Saved entries
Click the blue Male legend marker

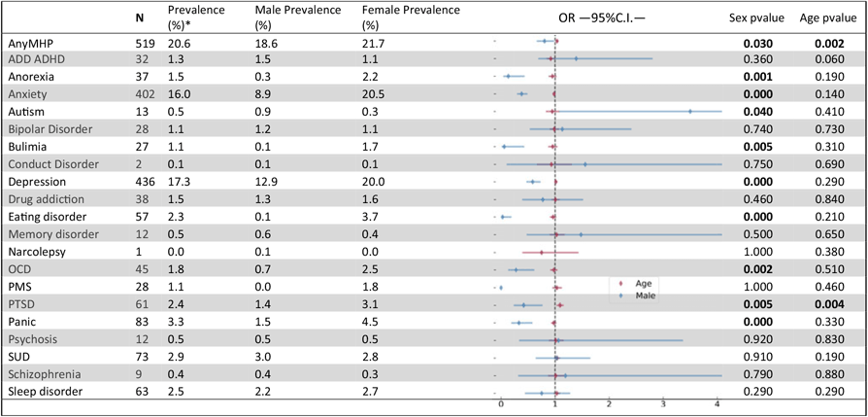click(x=621, y=295)

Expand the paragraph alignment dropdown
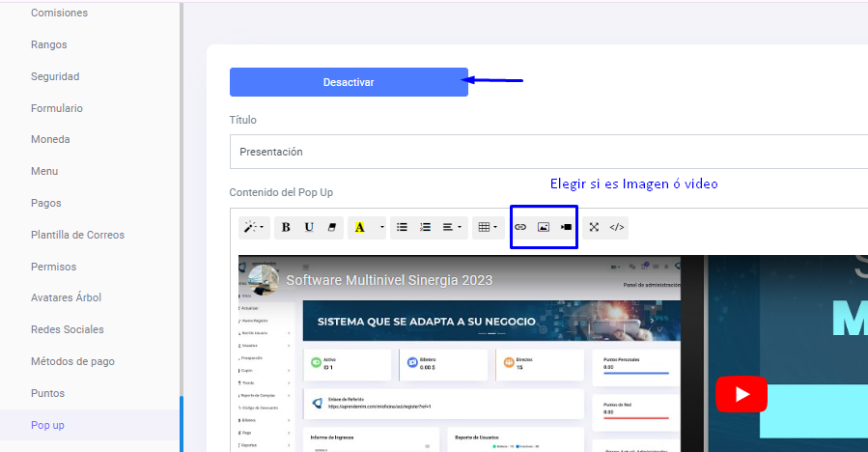coord(452,228)
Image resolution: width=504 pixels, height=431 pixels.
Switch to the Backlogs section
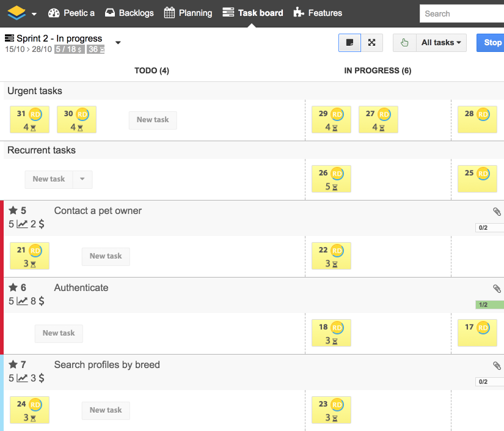point(129,12)
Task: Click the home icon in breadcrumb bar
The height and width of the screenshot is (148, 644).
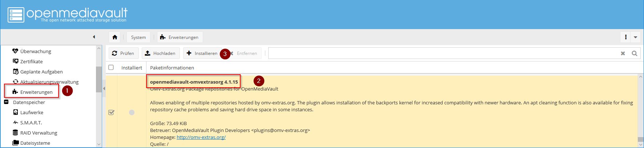Action: pos(115,37)
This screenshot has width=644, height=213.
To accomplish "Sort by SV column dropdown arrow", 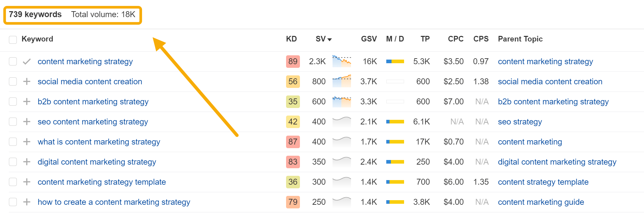I will coord(330,40).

_Work required_:
Up to and including the line containing "Task: Click the home icon in breadcrumb bar", quote each line of the entries above from the very first, please, exactly and without images.

_Reply_:
Click the blue Male legend marker

click(x=621, y=295)

Expand the paragraph alignment dropdown
coord(452,228)
Image resolution: width=504 pixels, height=431 pixels.
Switch to the Backlogs section
point(129,12)
Task: Click the home icon in breadcrumb bar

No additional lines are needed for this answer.